October 17 – A student sets off explosive devices at a college in the Crimea then shoots fellow pupils before killing himself, leaving 19 dead and dozens injured.

October 20 – Trump announces the US will pull out of the Intermediate-Range Nuclear Forces Treaty signed with Russia in 1987.

October 26 – Cesar Sayoc, suspected of mailing pipe bombs to Barack Obama, Hillary Clinton and other Trump critics, is arrested in Florida on federal charges.

October 27 – A gunman murders 11 people at a synagogue in Pittsburgh in the deadliest attack on the Jewish community in the US.

October 29 – A jet operated by Indonesian budget airline Lion Air crashes in the Java Sea, killing all 189 people aboard.

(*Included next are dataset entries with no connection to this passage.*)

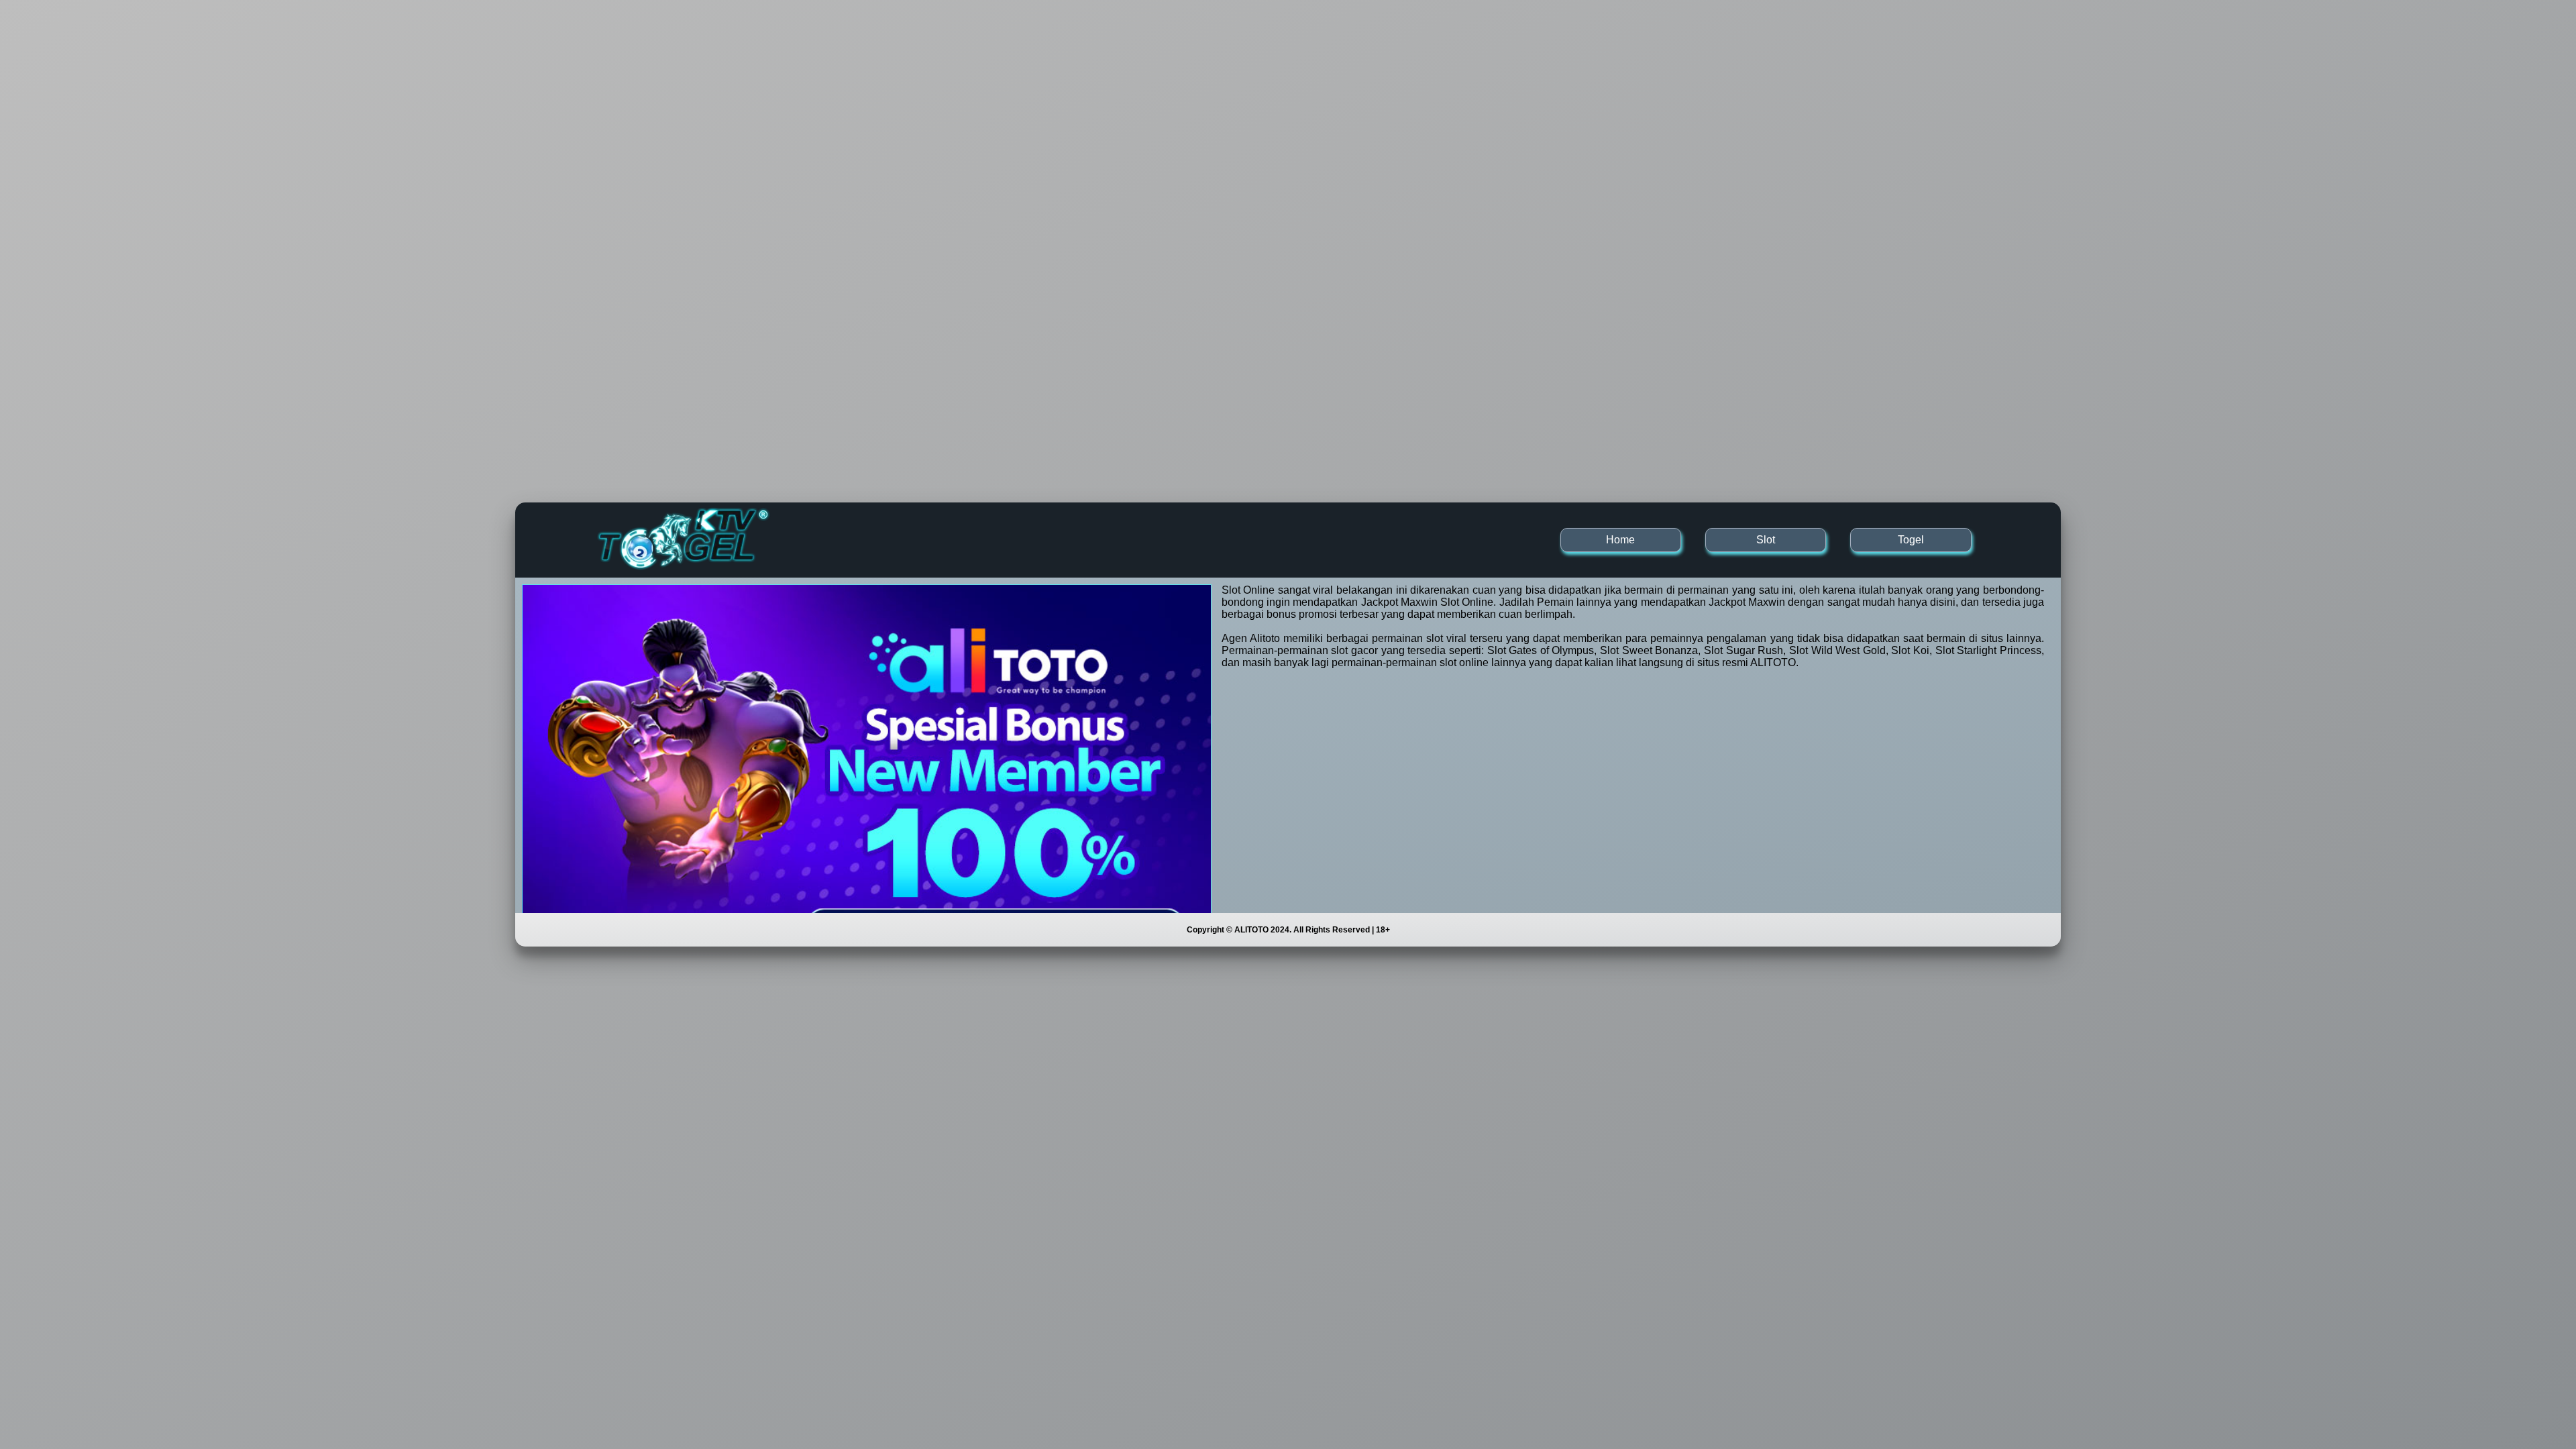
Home (1620, 539)
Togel (1911, 539)
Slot (1765, 539)
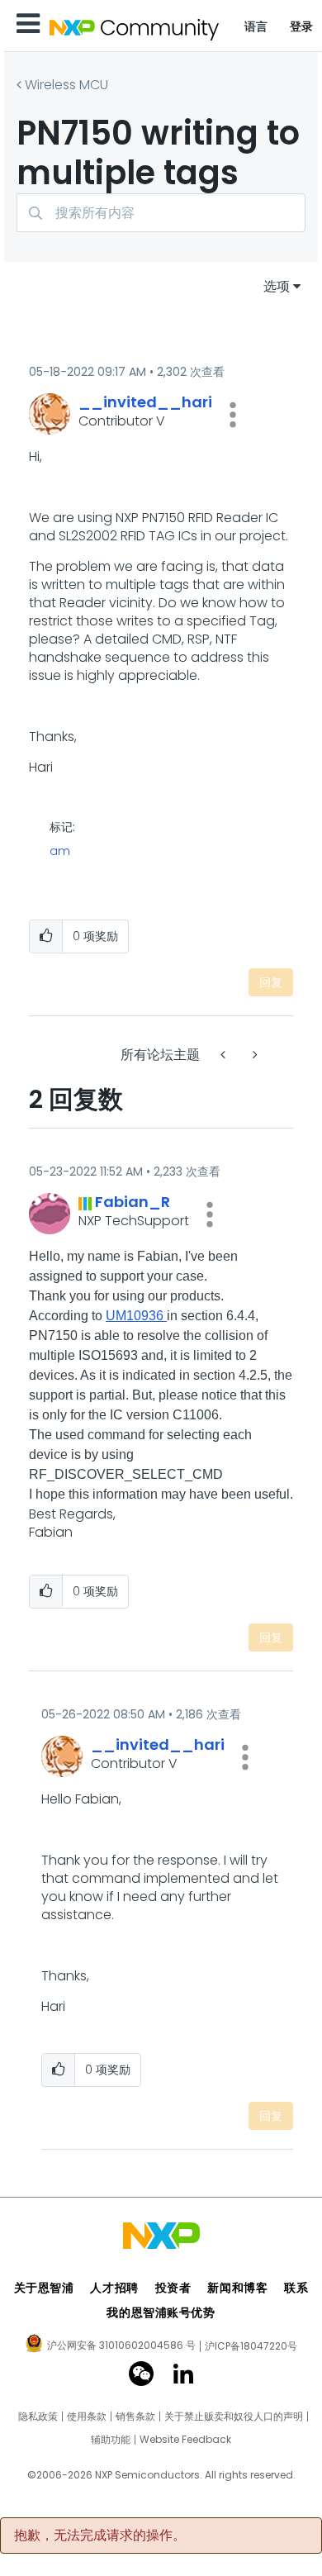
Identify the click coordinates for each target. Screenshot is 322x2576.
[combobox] (161, 212)
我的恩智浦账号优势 (161, 2312)
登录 (302, 26)
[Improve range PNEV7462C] (253, 1055)
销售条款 (135, 2417)
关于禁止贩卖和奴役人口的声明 (233, 2417)
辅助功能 (110, 2440)
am (60, 851)
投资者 (173, 2287)
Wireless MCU (66, 84)
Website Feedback (185, 2440)
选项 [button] (276, 286)
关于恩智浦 (44, 2287)
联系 (296, 2287)
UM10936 (136, 1316)
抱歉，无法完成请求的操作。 (100, 2535)
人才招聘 (114, 2287)
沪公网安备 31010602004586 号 (121, 2346)
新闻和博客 (237, 2287)
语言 (256, 26)
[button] (232, 414)
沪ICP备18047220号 (251, 2346)
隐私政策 (38, 2417)
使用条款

November 4 – New Caledonia votes against independence from France.

November 6 – Democrats win control of the US House of Representatives in a blow to Trump but Republicans hold the Senate.

November 7 – A gunman opens fire in a Californian bar popular with college students, killing 12.

November 8 – Dozens of people are killed and hundreds go missing after the deadliest wildfire in Californian history rips through the town of Paradise.

November 11 – A day of tributes to the millions of soldiers killed during World War I is headed by an Armistice commemoration ceremony in Paris attended by dozens of world leaders.

November 20 – Trump vows to remain a “steadfast partner” of Saudi Arabia despite saying Crown Prince Mohammed bin Salman may have known about the plan to murder journalist Jamal Khashoggi.

November 20 – Bali Nine drug smuggler Renae Lawrence is released from an Indonesian prison and flies home to Australia.

November 25 – EU leaders agree to British Prime Minister Theresa May’s Brexit deal.

November 26 – Russia seizes three Ukrainian naval ships off Crimea after opening fire and wounding sailors, risking a dangerous new crisis between the two countries.

November 27 – We learn that Bitcoin’s price has slumped 80 per cent in a year, with many questioning whether cryptocurrencies have a future.

December 2 – China and the US agree to halt additional tariffs as both nations engage in new trade negotiations with the goal of reaching an agreement within 90 days.

December 3 – Paris experiences its worst rioting since 1968, with hundreds of “yellow vest” protesters demonstrating against the high cost of living.

December 9 – The world’s oldest-known wild bird – Wisdom the Laysan albatross – lays yet another egg at 68 on a tiny island in the Pacific Ocean.

December 10 – UK Prime Minister Theresa May postpones a parliamentary vote on her Brexit deal, knowing it won’t pass. But the European Union signals it won’t renegotiate, increasing the risk of a chaotic “no-deal” Brexit.